Fundamentally there are two types of movement to consider when prompting for video generation:
Off-screen movement: This effectively encompasses all camera movement, which is outlined in more detail below.
On-screen movement: This encompasses all movement relating to the people, objects and backgrounds on-screen.
Off screen movement: camera shots and examples
Off screen movement: camera shots and examples
Wide Shot
Purpose: Establishing the scene and surroundings.
Prompt Example: “A wide-angle shot of a bustling city square at dusk, capturing the tall buildings, street lights flickering on, and people walking through the square. The camera slowly pans from left to right, revealing the scope of the urban environment. The lighting is soft, with warm hues reflecting off the glass windows. The mood is vibrant yet calm.”
Close-Up Shot
Purpose: Highlight a specific detail or emotion.
Prompt Example: “A close-up shot of a person’s hands gently touching the petals of a rose. The camera remains steady, with a shallow depth of field to blur the background. Lighting is natural and soft, coming from a nearby window, enhancing the texture of the petals and the subtle movement of the fingers.”
Over-the-Shoulder Shot
Purpose: Immersive POV that provides context.
Prompt Example: “An over-the-shoulder shot of a character standing at the edge of a cliff, looking down at the crashing waves below. The camera subtly tilts upward as if following the character’s gaze, capturing both the expanse of the ocean and the steep cliffs. The lighting is dim, with clouds overhead, setting a contemplative mood.”
Tracking Shot
Purpose: Follow the subject’s movement through the environment.
Prompt Example: “A tracking shot following a woman as she walks through a crowded market. The camera smoothly moves beside her at waist height, capturing her interactions with the vibrant surroundings. The lighting is bright and harsh, as sunlight streams through the market’s canvas rooftops, creating sharp contrasts.”
Dolly Zoom
Purpose: Creates a disorienting effect by zooming in while the camera moves back (or vice versa).

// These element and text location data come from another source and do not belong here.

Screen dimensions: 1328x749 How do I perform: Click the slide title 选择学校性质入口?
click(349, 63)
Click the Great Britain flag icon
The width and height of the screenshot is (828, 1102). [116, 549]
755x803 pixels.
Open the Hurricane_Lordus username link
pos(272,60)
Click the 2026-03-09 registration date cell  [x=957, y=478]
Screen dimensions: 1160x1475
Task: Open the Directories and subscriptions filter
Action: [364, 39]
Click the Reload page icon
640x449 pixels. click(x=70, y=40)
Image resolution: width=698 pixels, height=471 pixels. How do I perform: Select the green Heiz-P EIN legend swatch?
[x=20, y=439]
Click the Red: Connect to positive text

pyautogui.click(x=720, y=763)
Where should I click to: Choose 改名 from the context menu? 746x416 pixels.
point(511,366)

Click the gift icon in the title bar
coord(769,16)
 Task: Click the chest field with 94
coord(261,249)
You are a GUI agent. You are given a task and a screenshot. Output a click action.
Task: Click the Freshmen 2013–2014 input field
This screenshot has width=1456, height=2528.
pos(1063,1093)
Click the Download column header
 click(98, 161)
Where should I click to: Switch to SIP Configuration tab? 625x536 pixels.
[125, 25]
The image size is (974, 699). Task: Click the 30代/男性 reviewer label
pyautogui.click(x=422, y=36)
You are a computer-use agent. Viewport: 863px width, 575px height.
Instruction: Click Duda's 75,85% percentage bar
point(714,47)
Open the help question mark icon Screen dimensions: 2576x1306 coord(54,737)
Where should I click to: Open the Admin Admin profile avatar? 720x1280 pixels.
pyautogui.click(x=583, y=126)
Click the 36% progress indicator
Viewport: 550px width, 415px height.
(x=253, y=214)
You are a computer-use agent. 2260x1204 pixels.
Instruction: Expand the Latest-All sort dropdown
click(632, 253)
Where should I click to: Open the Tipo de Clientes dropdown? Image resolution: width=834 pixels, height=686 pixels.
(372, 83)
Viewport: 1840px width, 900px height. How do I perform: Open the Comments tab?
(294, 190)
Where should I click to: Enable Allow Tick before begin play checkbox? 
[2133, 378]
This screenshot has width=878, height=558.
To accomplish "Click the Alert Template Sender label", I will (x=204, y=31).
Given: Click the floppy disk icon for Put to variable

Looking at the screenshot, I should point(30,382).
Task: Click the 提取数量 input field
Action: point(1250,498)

Prompt Example: “A dolly zoom effect on a character standing in a forest clearing. As the camera moves backward, it zooms in on the character’s face, creating a sense of isolation and tension. The lighting is dim with shafts of sunlight cutting through the dense trees, casting long shadows. The mood is eerie, with an ominous feeling.”
Useful terms
Static Shot: No camera movement, used to focus the audience on a subject or setting.
Pan: The camera stays in place but moves horizontally across the scene (e.g., left to right).
Tilt: The camera moves vertically (e.g., up or down).
Zoom: The camera lens changes focal length, moving closer to or further from the subject without moving the camera itself.
Dolly: The camera physically moves toward or away from the subject.
Crane/Jib: The camera moves up and down, often used for sweeping overhead shots.
Steadicam/Handheld: Adds fluid or shaky movement for more dynamic or raw shots.
360-degree Pan: The camera rotates fully around the subject for immersive, all-encompassing shots.
Sample prompts
Here are some examples demonstrating how you can combine a number of these elements for more intricate and specific prompts:
Scenario 1
“A steady camera dolly shot moving toward a rustic wooden cabin in the middle of a foggy forest at dawn. The shot begins wide, gradually narrowing in on the cabin as the fog swirls around. The lighting is soft with cold, bluish tones, creating a haunting, mysterious atmosphere. As the camera gets closer, it tilts upward, showing the towering trees surrounding the cabin.”
Scenario 2
“A fast-paced tracking shot through a dense jungle, following a runner as they dodge obstacles and leap over fallen trees. The camera swings rapidly to the side at times, creating a sense of chaos and urgency. Bright sunlight filters through the canopy, creating flickering spots of light on the forest floor. The mood is intense, with the runner’s breath audible over the sound of crunching leaves and snapping branches.”
On screen movement: achieving natural movement
On screen movement: achieving natural movement
General principles
In general, you are likely to see the most success when prompting for movement in just one or two key elements of your clip. Prompting for too many elements at once can result in unwanted or unnatural movement, distortions and so on.
If, for example, you are prompting for movement of your subject and you are using a start frame, it is critical that you use an image that is suggestive of movement already - see examples below. Combined with prompting for movement, such an image will be interpreted effectively by the model.
An image of a clearly static subject will be very unlikely to result in natural movement as generated by the model.
In this image, the paws and overall stance of the kitten are suggestive of movement:
Again, this image is suggestive of movement both in terms of the stance of the subject and the fact that both shoes are partially off the ground:
Prompting for on-screen movement
To get natural, intentional on-screen motion, the phrasing of your prompt matters as much as the visual cues. Here are some best practices:
Be specific: Describe the action/movement clearly and descriptively. For example, instead of "a person dances", you might say "a person twirls with arms raised and then takes a step forward".
Be specific #2: Be clear in your prompt precisely what should move and how. For example "A man lifts a coffee cup and takes a sip" will yield more effective results than "A man drinks"
Anchor any motion in sequence: Use brief, specific steps: e.g. "The child picks up the toy, turns and runs"
Use spatial references: Indicating the direction and referencing the context/environment can help, e.g. "the dog runs across the field from left to right"
Avoid vague language: Phrases like "energetic scene" or "lots of motion" are unlikely to be interpreted well by the model and thus unlikely to produce coherent motion. Similarly language like "The scene is dynamic" is likely to yield unpredictable or underwhelming results.
Pair your prompt with your image: When using a start frame, make sure the image and the described motion in the prompt support one another.
Frame the movement with context: For example, "In a windy city street, a cyclist weaves through traffic", adds both environmental motion and narrative cues.